The other night, I couldn't get my car to start. I solved the problem by reversing the polarity of the car battery, and routing the power through my satellite dish. The resulting subspace plasma caused a rift in the space-time continuum, which created a quantum tunnelling effect that charged the protons in the engine core, thus starting my car. Child's play, really. As a happy side-effect, I also now get the Spice Channel for free.
I mean, it's cool and all. But do you really believe that people would use it to re-create Sherlock Holmes mysteries and old-west saloons? Come on, we all know what the holodeck would be used for. And we also know what the worst job on the Enterprise would be: Having to squeegie the holodeck clean.
Share this page with family and friends…even complete strangers. It's up to you. Whatever floats your boat.
Click the icon below to select the method of sharing.
John Luckhurst & Simon Northwood commented at 7:35 AM on June 17, 2003:
A truly excellent site, and one that will surely piss off star trek fans all over the 'federation'.
Good show.
Nobody commented at 6:02 PM on June 17, 2003:
Thanks for the comment! (You are the first people to post here that I didn't know in person. :)
JediLeprecaun commented at 8:19 AM on May 18, 2004:
This was good, especially the bit on Worf's Klingon warrior chubby. Star Trek is total crap, not to mention racist. There was an episode where the crew lands on a warlike planet (not the one klingons come from that I don't know the name of) where all the people on it are black, and also get some weird pleasure from watching people kill eachother. Oh and let's not for get how they were dressed.

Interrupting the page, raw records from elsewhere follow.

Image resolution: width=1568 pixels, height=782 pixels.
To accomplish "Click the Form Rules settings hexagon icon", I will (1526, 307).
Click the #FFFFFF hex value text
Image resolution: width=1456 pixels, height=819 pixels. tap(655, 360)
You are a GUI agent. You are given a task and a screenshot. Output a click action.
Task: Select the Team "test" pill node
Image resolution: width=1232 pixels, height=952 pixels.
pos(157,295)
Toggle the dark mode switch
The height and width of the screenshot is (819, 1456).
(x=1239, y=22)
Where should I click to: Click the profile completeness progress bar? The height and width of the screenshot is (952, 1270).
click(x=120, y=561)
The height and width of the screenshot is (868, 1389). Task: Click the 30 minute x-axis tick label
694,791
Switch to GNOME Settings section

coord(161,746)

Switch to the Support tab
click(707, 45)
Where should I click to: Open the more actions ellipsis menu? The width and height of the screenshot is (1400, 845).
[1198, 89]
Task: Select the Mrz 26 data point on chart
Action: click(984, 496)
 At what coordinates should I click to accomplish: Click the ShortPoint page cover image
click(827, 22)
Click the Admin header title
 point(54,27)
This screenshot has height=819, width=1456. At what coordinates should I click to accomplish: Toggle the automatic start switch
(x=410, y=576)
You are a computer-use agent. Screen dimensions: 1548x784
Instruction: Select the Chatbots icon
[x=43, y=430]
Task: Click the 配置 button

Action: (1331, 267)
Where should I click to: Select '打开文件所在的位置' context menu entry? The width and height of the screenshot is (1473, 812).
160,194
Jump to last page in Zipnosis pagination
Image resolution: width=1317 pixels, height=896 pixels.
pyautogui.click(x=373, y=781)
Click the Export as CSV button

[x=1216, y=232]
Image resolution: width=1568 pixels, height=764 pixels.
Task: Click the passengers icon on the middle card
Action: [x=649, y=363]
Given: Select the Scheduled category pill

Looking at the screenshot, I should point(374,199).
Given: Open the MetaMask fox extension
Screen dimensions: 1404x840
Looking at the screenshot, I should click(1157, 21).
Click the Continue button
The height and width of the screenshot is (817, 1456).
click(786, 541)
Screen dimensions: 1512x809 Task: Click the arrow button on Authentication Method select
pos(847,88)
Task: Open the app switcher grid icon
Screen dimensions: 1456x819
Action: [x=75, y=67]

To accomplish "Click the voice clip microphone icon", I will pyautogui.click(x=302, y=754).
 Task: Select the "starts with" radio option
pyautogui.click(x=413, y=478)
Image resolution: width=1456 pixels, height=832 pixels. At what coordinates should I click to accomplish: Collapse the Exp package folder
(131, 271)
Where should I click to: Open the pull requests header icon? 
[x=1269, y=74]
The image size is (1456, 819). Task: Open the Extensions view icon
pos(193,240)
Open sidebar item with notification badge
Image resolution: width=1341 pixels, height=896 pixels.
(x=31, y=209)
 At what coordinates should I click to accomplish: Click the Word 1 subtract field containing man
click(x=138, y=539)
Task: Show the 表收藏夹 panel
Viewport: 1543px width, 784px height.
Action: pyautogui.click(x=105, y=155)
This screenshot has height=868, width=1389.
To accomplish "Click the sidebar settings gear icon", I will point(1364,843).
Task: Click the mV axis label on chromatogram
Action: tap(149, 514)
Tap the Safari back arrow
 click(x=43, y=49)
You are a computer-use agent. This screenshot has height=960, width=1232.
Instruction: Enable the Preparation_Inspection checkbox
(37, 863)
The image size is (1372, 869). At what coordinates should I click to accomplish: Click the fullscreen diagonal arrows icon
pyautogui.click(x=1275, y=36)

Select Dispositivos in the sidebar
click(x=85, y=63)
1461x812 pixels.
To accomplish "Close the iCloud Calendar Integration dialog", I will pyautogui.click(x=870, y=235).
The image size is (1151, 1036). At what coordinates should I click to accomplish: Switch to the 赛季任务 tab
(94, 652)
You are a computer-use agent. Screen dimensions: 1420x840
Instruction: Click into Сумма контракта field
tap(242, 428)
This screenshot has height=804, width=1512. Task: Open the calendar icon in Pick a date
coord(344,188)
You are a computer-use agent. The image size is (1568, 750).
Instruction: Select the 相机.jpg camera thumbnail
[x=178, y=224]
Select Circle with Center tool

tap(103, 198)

Jonathan commented at 11:14 PM on May 18, 2004:
Racist? What Star Trek are you watching? The closest they came to racism was, in fact, the original look for the Klingons, where they looked kind of South Asian-ish. But really, this was the show that pointed out that the people with the black on the right side of their black and white faces were no different than those who had white on the right side.
Star Trek also had the first interracial kiss on American television.
So what Star Trek were you watching that was racist?
(And Klingons are from Klingon. I mean... c'mon!)
Nobody commented at 2:09 AM on May 20, 2004:
I think he's talking about the second episode of Next Generation, where Tasha Yar was compelled to fight a woman where the winner was married to the "king." All of the characters on the alien planet were played by black actors. If that's the specific episode we're discussing, I didn't see any racism--just a horrible story.